ET and AR: It has long been recognized that the mechanism of action of antibodies targeting the TNF superfamily of receptors can be quite complicated. For GITR, OX-40, and 4-1BB – some of the more well-known members of this receptor family – the relative contributions of agonistic activity, blocking of the activity of the natural ligand, and depletion of regulatory T cells (Tregs) have been extensively discussed only after the first drug candidates had entered clinical trials, potentially leading to less optimal outcomes. When we started to work on TNFR2, a relatively less well-described target for cancer immunotherapy, we were surprised by how little attention this topic had received. Prompted by some initial data that contradicted the prevalent opinion at the time – that blocking TNF should be the desired mechanism for antibodies targeting TNFR2 – we decided to investigate the mechanism of the most active antibodies we found in our screens in an unbiased way.
What was the most surprising finding of this study for you?
ET and AR: As experimental evidence started to accumulate that agonistic activity rather than ligand blocking was driving the activity in syngeneic mouse tumor models, the team was at first puzzled how this can be reconciled with research from autoimmune and transplant literature that was suggesting that agonistic activity would lead to an enhancement of the suppressive capacity of Tregs. The assumption to date was that if the TNFR2 agonism would have a positive outcome in autoimmune disease, then the opposite effect (TNFR2 antagonism/blocking of signaling) should be the best strategy for cancer immunotherapy.

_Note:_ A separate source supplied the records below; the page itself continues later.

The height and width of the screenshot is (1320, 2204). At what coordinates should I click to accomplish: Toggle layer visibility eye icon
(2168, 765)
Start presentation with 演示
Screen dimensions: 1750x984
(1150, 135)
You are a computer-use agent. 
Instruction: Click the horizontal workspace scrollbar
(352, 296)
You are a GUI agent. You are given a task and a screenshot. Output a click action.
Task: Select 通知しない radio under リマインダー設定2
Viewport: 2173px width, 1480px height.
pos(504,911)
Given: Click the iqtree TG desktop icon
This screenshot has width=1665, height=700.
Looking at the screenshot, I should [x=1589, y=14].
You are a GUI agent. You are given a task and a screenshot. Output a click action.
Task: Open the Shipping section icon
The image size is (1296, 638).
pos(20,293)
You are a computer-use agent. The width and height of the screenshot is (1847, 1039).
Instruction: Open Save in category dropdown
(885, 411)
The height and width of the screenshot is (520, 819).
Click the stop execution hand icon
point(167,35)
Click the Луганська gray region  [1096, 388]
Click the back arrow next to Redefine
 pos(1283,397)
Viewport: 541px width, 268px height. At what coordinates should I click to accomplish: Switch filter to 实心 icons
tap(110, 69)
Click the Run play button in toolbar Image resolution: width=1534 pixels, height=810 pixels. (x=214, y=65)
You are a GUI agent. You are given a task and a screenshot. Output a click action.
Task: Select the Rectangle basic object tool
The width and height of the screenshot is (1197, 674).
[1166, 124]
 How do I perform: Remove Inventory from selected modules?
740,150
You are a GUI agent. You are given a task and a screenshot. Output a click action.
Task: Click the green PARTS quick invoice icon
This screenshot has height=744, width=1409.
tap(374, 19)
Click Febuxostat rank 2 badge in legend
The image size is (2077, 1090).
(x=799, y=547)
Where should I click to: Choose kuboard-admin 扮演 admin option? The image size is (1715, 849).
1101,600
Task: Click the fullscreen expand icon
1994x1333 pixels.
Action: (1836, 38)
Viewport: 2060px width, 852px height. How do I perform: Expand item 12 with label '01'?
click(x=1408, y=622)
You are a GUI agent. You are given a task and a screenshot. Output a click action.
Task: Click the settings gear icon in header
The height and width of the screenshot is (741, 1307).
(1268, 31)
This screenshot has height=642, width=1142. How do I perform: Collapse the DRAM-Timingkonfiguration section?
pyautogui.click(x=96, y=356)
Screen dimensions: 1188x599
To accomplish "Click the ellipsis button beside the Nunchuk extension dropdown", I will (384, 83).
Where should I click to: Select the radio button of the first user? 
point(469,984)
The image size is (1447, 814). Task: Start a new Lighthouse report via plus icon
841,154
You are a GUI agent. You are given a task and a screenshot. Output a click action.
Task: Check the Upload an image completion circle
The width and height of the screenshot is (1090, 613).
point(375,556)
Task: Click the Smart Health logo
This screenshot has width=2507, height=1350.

We continued to let the experimental evidence guide our research and in the end, our studies showed that the antibody that had the greatest antitumor activity was agonizing the TNFR2 receptor both in vitro and in animal tumor models.
What was the coolest thing you’ve learned (about) recently outside of work?
AR: Over the summer, I finally realized that the temperature of the ocean in New England is not always necessarily freezing cold. There seem to be very rare, but favorable, conditions where air temperature, wind, tide, and the local beach geometry can result in water temperature that is just tolerably warm. Unfortunately, the data points I collected so far are too sparse to make predictions. Therefore, most of the time we’d already spent the 25 bucks for the parking before we find out if we can go in more than ankle deep. Another big unknown in this equation is whether big whites would find the warmer spots also more appealing, something I hope I will never find out more about.